We go where we go, and get to where we get to, purely as a result of our own actions and own will, along with the results of the actions and will of others around us.

To believe in some form of pre-destination takes away the fact that all actions have far reaching consequences and that we are personally responsible  (nobody else, god or man, is responsible) for all the consequences caused (to ourselves and others) by our individual actions. The actions, of ourselves and others, weave together to become Wyrd, and it is Wyrd that determines future events.
*



I did address at the start that I didn't believe it controlled every action. I don't for one second think that because something might have taken me to where I am that I'm not responsible for my actions once there Whitgar.
lynae
I often muse about that. Like how is it possible to believe in something like predestination and control on a situation as well. When I think about it, I see it as a spider web.
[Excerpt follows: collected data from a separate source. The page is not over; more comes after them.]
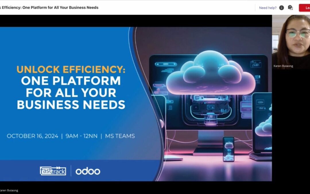The width and height of the screenshot is (310, 194).
Task: Click the webinar title in the header
Action: pos(49,7)
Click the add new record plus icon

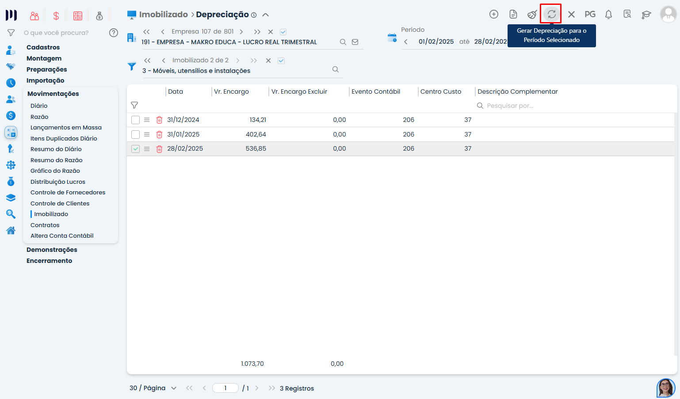tap(494, 14)
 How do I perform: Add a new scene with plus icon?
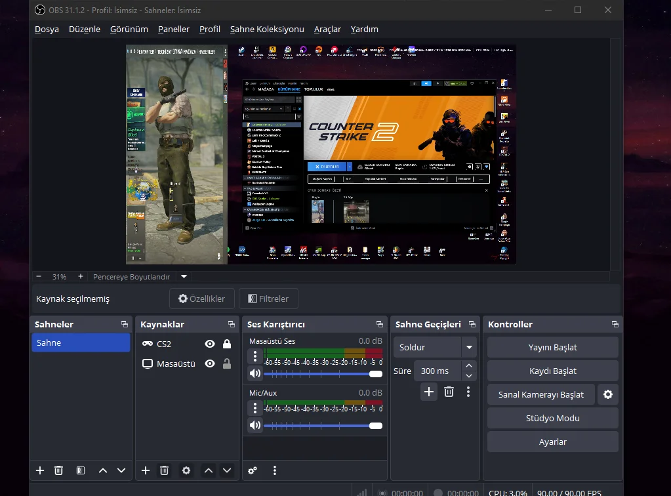40,470
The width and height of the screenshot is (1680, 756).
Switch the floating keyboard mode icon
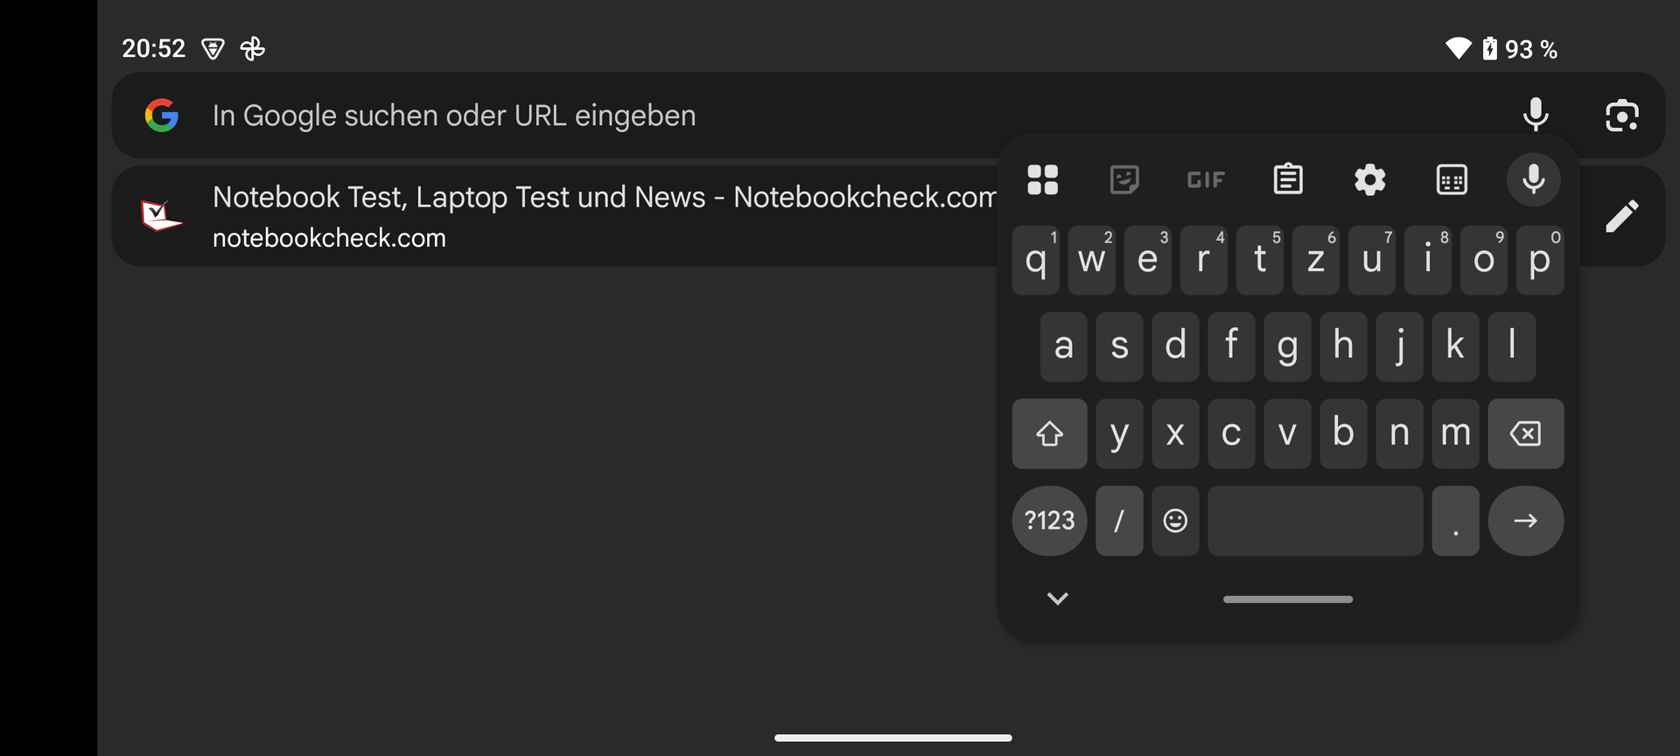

You start in the centre, you end up on the outside eventually and there are billions of possible criss crossing paths to choose from.

But using the example of the soppy kind. When hubby and I looked back at it we traced back several times we could have met before hand. That to me sort of really made me feel like it was meant to be. That our paths where so close so often it was kind of spooky.

So I do kind of believe in predistination but as I said, like a web, so many choices and possibilities but in the end you go from the centre out. smile.gif
LadyCatCrimson
I would say to totally rule out any kind of form of predestination is narrow ... after all, it is up to us what we do with it, why shouldnt there be some give and take between freewill and divine forces ? no ones saying people arent responsible for themselves after all ???
Whitgar
QUOTE(Esk @ May 30 2005, 12:52 PM)
I did address at the start that I didn't believe it controlled every action. I don't for one second think that because something might have taken me to where I am that I'm not responsible for my actions once there Whitgar.
*



But you are abdicating responsiblity about getting to where you are. It is not just a case of you simply being responsible for your current actions, but the fact that actions (by yourself and others) determine your future, so past actions will determine your present. (So the present cannot therefore be pre-destined).

The actions of gods (along with the actions of yourselves and others) can influence (they can influence it strongly) where you are presently, it is even possible that the gods might want you to be in a certain place or position (although I'm not sure we're individually really all that important to them), but your current (or future) position cannot be pre-determined. The actions of the gods, like the actions of all living things, weave together to form Wyrd, and it is Wyrd that determines future events.

If you say that something else is responsible for taking you along a pre-determined path to where you are now then you are in fact saying that your actions (and the actions of others) in the past had no bearing on your current position. If your destination is somehow pre-detertmined, then this is indeed passing the buck of responsibility for the consequences of your actions, as your past actions would have had no bearing on where you are now. If you think that your past actions do in fact have a bearing on where you are now, then where you are now is not pre-destination (unless of course you believe that your actions are pre-determined, in which case you don't believe in free-will). Whatever way you look at it, if you believe that events are pre-determined then individual responsibility for the consequences of actions is abdicated.
very
mmm. I believe in destiny, I think ever single person has a destiny, and I do believe there are various paths mapped out for us, however, it is up to the individual to choose the path they walk and in doing so take upon themselves the responsibility for their own lives.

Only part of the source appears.